Arbeiten, wenn andere feiern – in Zeiten des Personalnotstandes längst keine Selbstverständlichkeit. Linda, Geo, Tina und Markus drücken ihre Kreuze durch, mit einem gewinnenden Lächeln bedienen sie die ersten durstigen Gäste. Cola, Apfelsaftschorle, Weizen, Wasser, gelbe und weiße Limo gehen über den Tresen. Routiniert wird eingeschenkt und kassiert. Vor allem Überblick, Schnelligkeit und eine gewisse innere Ruhe bei dem Andrang machen eine gute Servicekraft aus. „Buh“, stöhnt Linda zwischendurch. Dann lächelt sie wieder und macht ihren Kolleginnen gegenüber das Victory-Zeichen. Wer doch gelacht, wenn wir das nicht hinkriegen, beruhige ich meinen Adrenalinspiegel. Daumen hoch zu Linda.

Ich mache den Springer. An der Spültheke tauche ich immer zwei Bierkrüge gleichzeitig in die Bürsten. Fünf- sechsmal hoch und runter, dann in die Düsen der Klarspülung. Dann abstellen, Linda, Leo und Tina greifen zu. Das Bier fließt in Strömen, der Fluss darf und kann nicht unterbrochen werden. Gleichzeitig nehme ich Pfandbons und Leergut an, zahle Geld aus, greife nach weiteren abgestellten Krügen. „Pfandtastisch“, wie das Team hier schuftet ohne die Contenance zu verlieren, schmunzele ich innerlich.

Die Flaschen für die Softgetränke schieße ich mit meinen Kolleginnen in die entsprechenden Kästen. Markus wuchtet ein leeres 30-Liter-Fass hinaus und schleppt mit einem etwas gequälten Lächeln ein neues aus dem Kühlwagen hinaus. Entweder wird er so zum Bodybuilder oder löst sich in alle Schweißbestandteile auf. Ich nehme mir vor, seinen Aggregatzustand ergebnisoffen zu recherchieren. Gelegentlich helfe ich ihm. Ein harter Job. In der Lagerhalle türmen sich inzwischen Dutzende leere Fässer und Kisten nach oben. Ergebnis von vier Tage Haligali mit 11. Mittelalter-Spektakel und 7. US-Car-Treffen auf Gut Leimershof.

Während es an der Essens- und Grillausgabe etwas ruhiger, dafür aber rauchiger zugeht, sind wir im Dauerstress.
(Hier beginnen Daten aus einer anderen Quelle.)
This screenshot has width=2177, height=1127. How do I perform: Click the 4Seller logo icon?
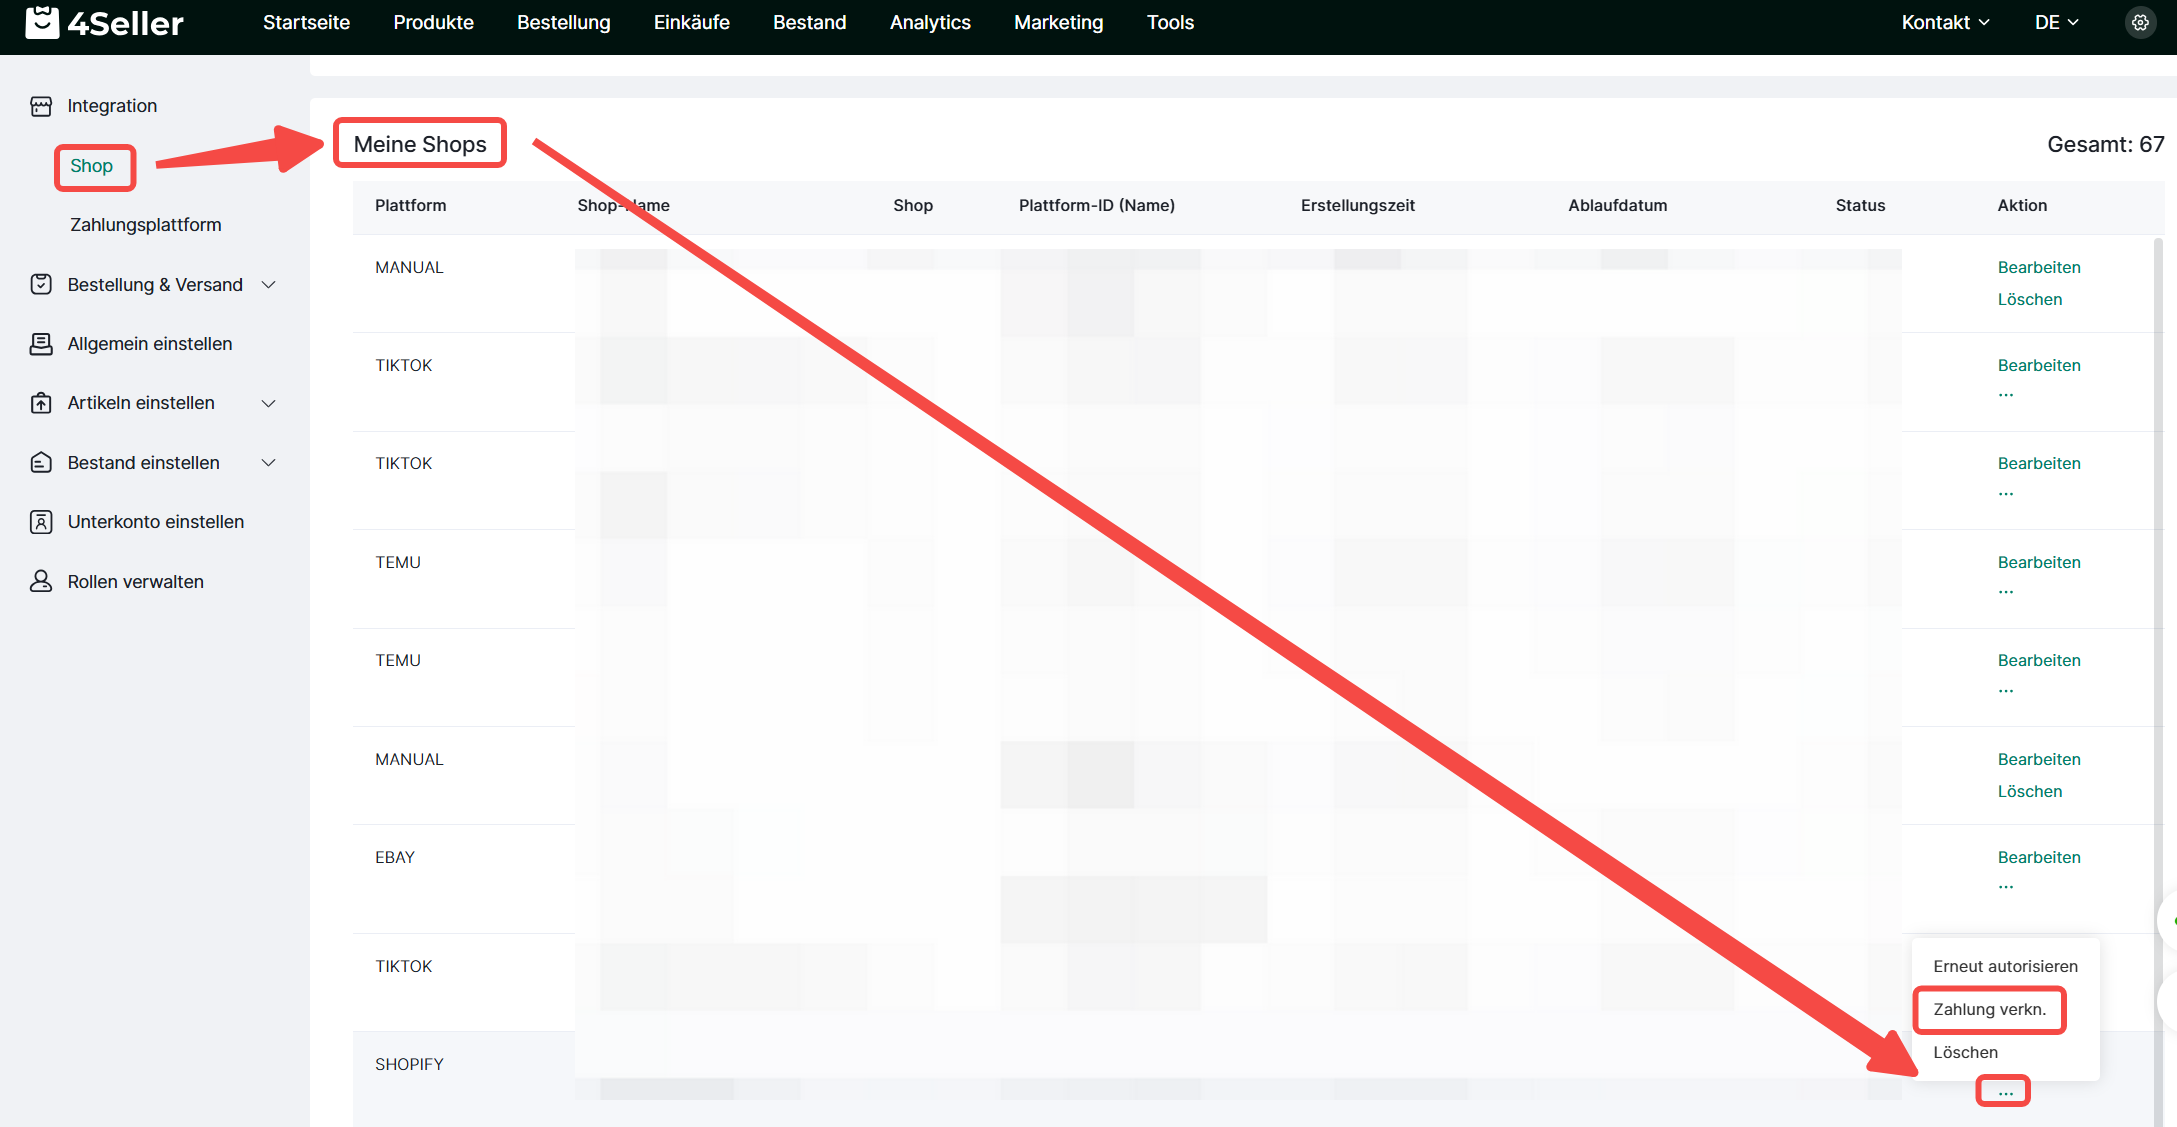[x=42, y=22]
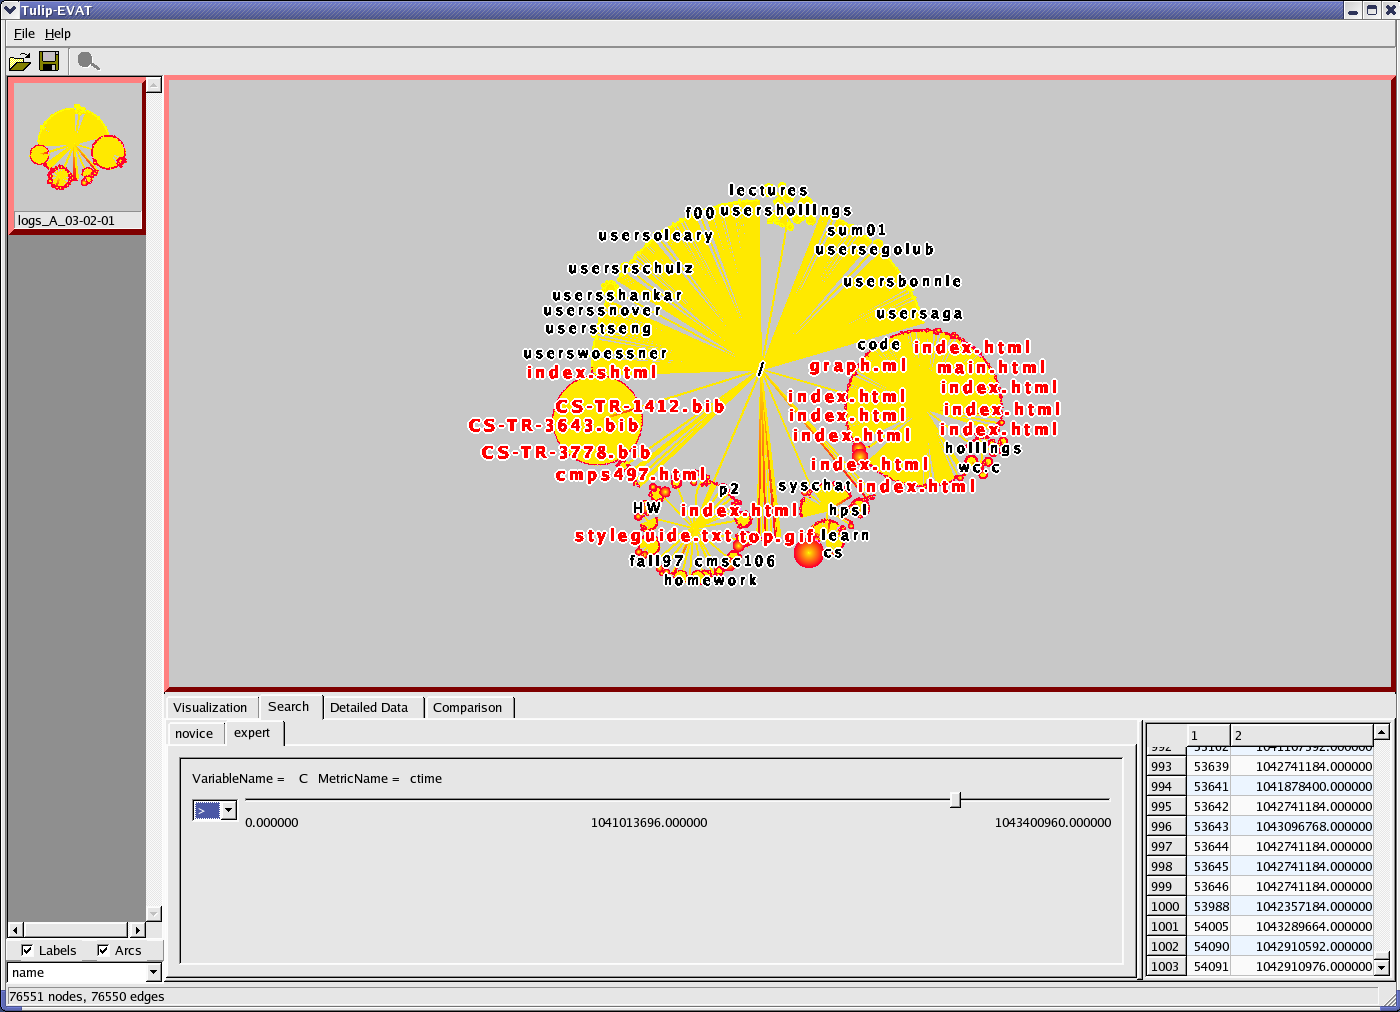Click the save floppy disk icon
1400x1012 pixels.
[x=49, y=62]
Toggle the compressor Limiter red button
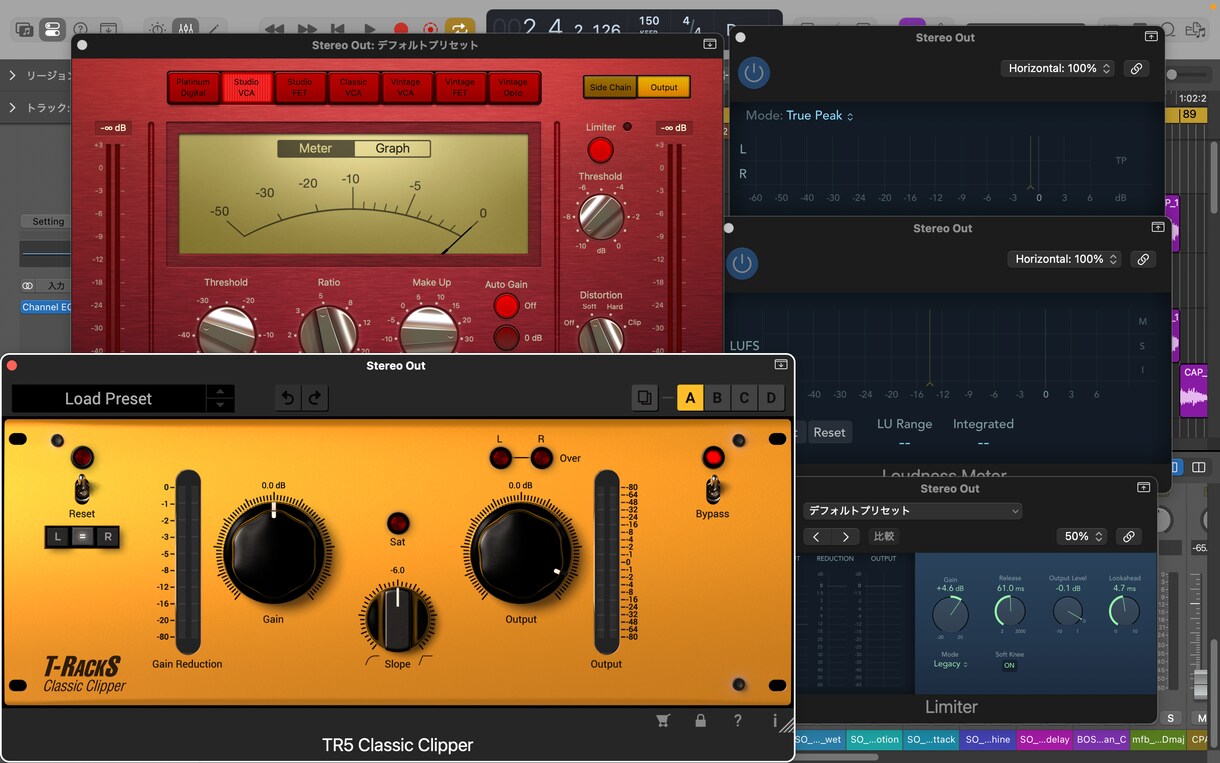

Immer mehr gleicht die Flüssigkeitsausgabe einem Kampf mit der Schlange. Wie der griechische Held Herakles schlagen wir der Hydra immer wieder einen Kopf ab, doch es wachsen ihr immer neue. Die Leute wollen feiern – und das ist auch ihr gutes Recht an diesem Sommertag mitten im September. Und klar, die Sonne für die so unterschiedlich gekleidete Fangemeinde – von Petticoat, über Cowboyhüten bis hin zur schweren Rockertracht – kommt auch aus dem Zapfhahn. Aus den Boxen dröhnt Country-Musik, Rock ´n´Roll und Hillbilly. Auf dem Gelände tasten sich Finger sinnlich über heiße Autobleche, erregen Acht- und Zwölfzylinder mehr Aufmerksamkeit als freizügige Bekleidung. Trotz laufendem WM-Finale im Basketball, übertragen auf einen großen Schirm in der Veranstaltungshalle, wird gefachsimpelt, verglichen, gestaunt und gestöhnt. „Was für ein Excalibur!“ – „Wunderbares Impala Cabriolet!“ – „Hast du die geilen Rams gesehen?“ – Fette Trikes!“

Wir stöhnen nicht, pusten aber immer mal kräftig durch. Gegen 16.00 Uhr wird die Schlange kleiner. Die Thekenmädels nutzen den geringeren Zuspruch für eine schnelle Zigarettenpause. Die Jungs, Marcus und ich,  schütten sich eine kalte Limo in den durstigen Schlund. Mit Ende des Basketballspiels wird es fast ruhig am Zapfhahn. An der der Theke nichts Neues, vermeldet der Bier- und Getränkefrontbericht. Um 17.57 Uhr verkündigt Linda mit charmanter, aber bestimmender Stimme die „Last Order“. Mich zwickt es im Rücken. Leo lächelt: „Auch mich hat man schon eingerenkt!“ Markus ist trotz meiner Befürchtungen noch körperlich präsent.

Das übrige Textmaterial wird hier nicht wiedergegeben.